Варнава слегка смутился при его словах.
«Я бежал сообщить в Центральную Канцелярию о твоём прибытии, господин», – смущённо сказал он и уставился на ноги К., как будто опасаясь, глядеть ему в глаза.
«Но это же прекрасно, Варнава, значит, мне не надо красться туда незванным гостем, значит, там меня ждут! – обрадованно воскликнул К., хотя ему стало на миг тревожно внутри, слишком не вязались, казалось бы, ободряющие слова Варнавы с его видом, как будто, на самом деле, он сообщил К. совсем другую – горькую весть. – Или там меня никто уже не ждёт?», – вдруг о чём-то уже догадываясь, медленно закончил он.
«Я бежал, чтобы успеть, пока господа не ушли», – подтвердил Варнава, не поднимая на К. глаз.
«Не ушли? – переспросил К., – от кого?» – но он уже сам предугадывал ответ.
«От тебя, господин», – совсем тихо ответил Варнава и прикрыл свой значок ладонью, будто стыдясь перед К. за своё поручение.

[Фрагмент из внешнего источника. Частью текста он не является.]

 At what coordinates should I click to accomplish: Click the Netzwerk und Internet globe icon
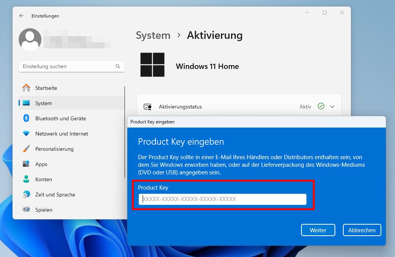click(x=26, y=134)
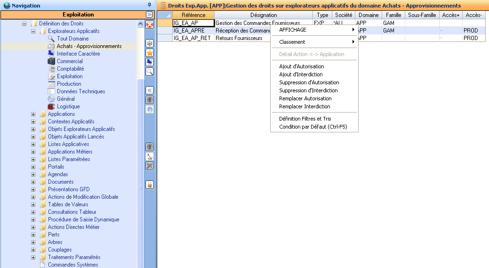Click the Référence column header
Screen dimensions: 489x268
193,15
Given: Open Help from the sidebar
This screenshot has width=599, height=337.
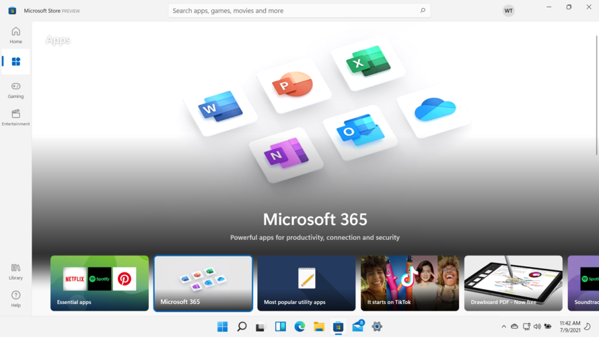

Оглушённый словами Варнавы, К. начал медленно осознавать происходящее. Как он мог забыть, что вход в Замок был ему запрещён? Запрещён ещё с самого первого дня, когда К. пытался в него проникнуть, наивно справляясь по телефону на постоялом дворе, когда же всё-таки ему будет дозволено туда явиться. Ведь он отчётливо должен помнить коротко отчеканенный ему из телефонной трубки ответ «Никогда!». Но К. нарушил это запрет и всё-таки вторгся в Замок без разрешения. И что же оставалось тогда делать Замку? Только исчезнуть самому, пока К. не перестанет его поджидать и подкарауливать. «Конечно, Кламм никогда не будет разговаривать с тем, с кем не желает, сколько бы тот не старался и как бы назойливо не лез. Никогда Кламм его к себе не допустит», – пришли на память К. слова хозяйки постоялого двора. Что ж, значит, не только Кламм решил не допускать до себя К., значит, и весь Замок с его бесчисленными канцеляриями и службами готов ради этого расточиться и исчезнуть, лишь бы К. никогда не смог нарушить наложенный на него запрет. Теперь для К. Замок словно дым, сколько не хватай его руками, всё равно не ухватишь, и получается, К. окончательно и бесповоротно проиграл в этой игре.